Southern white Christians, almost all of whom were Protestants, also appreciated the rhetorical offerings made by GOP politicians like Ronald Reagan and George W. Bush on later issues of concern like abortion and homosexuality. As time wore on, however, they eventually learned that while the national Republican Party appreciated the votes of the far right, the elites weren’t particularly interested in enacting their policy views.

Reagan started the disappointments in 1981 when he refused to staff his new administration with evangelical hires. Among the 31 Cabinet-level appointees appointed by Reagan, just four were evangelical Christians. The emerging Religious Right was further disappointed when Reagan chose to nominate Sandra Day O’Connor to the Supreme Court, despite easily available evidence that she was pro-choice.

The Religious Right’s disappointments continued during the administration of George W. Bush. While he spoke frequently about his own personal faith, it soon became evident that the president and his congressional allies were more interested in pushing tax cuts and Social Security privatization than they were in overturning Roe v. Wade or passing a constitutional amendment to ban same-sex marriage.
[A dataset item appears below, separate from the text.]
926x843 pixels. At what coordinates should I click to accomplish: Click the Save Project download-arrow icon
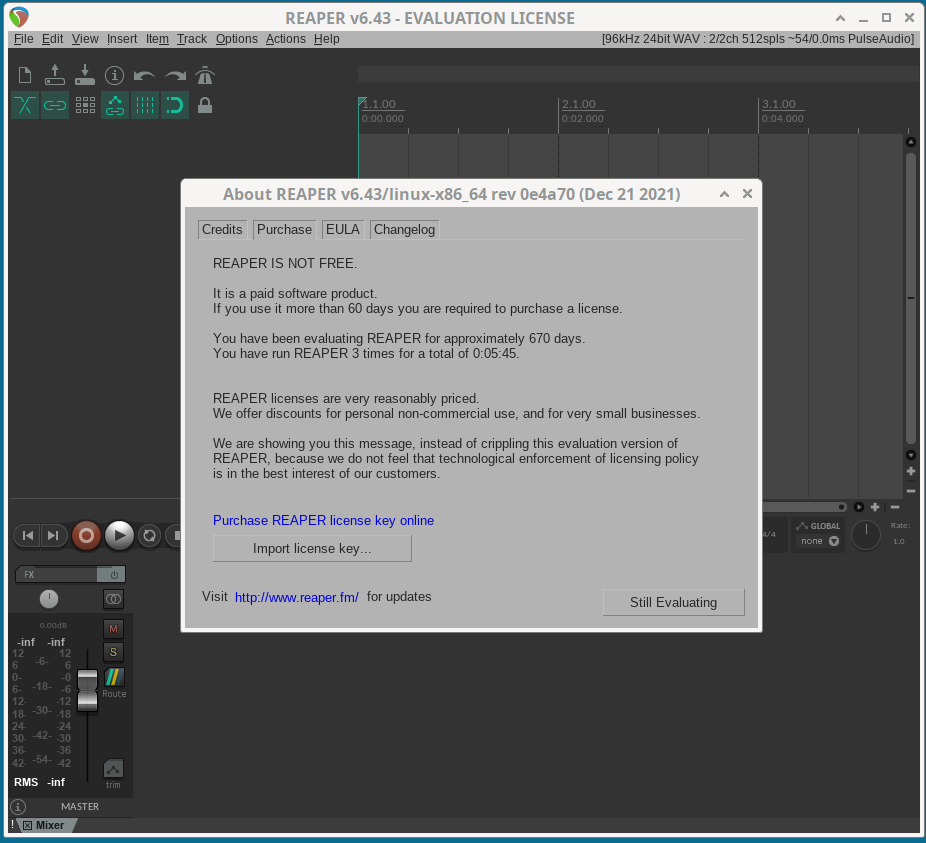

In a 2006 column, Baptist minister and far-right political commentator Chuck Baldwin (who would later become one of Trump’s earliest supporters) expressed the dissatisfaction that many evangelicals felt with the Republican Party:

No president in American history played the "God card" any better than George W. Bush. Early in his 2000 presidential campaign, Bush convinced fundamentalist/evangelical Christian leaders that he was "their" man. Those Christian leaders went on to promote and support Mr. Bush to the tune of two successful presidential election victories. To this day, they comprise his most loyal base of support.

But was it all a sham? Did G.W. Bush and Karl Rove simply dupe the Religious Right? …

From the cover-up of Congressman Mark Foley's debauchery (a cover-up that continues), to federal spending that is out-of-control, to an unprovoked, preemptive invasion against Iraq, to the "No Child Left Behind" education monstrosity, to the Patriot Act's decimation of the Fourth Amendment, to the building of an Orwellian surveillance society, the Bush administration has trampled on virtually every principle upon which America was founded.

No matter how badly evangelical Christians want to believe President Bush, no matter how desperately they want to enjoy access to the White House, no matter how deeply they feel obligated to support the Republican Party, it is time to face the truth that the GOP's only interest has been to use them for the simple purpose of winning elections.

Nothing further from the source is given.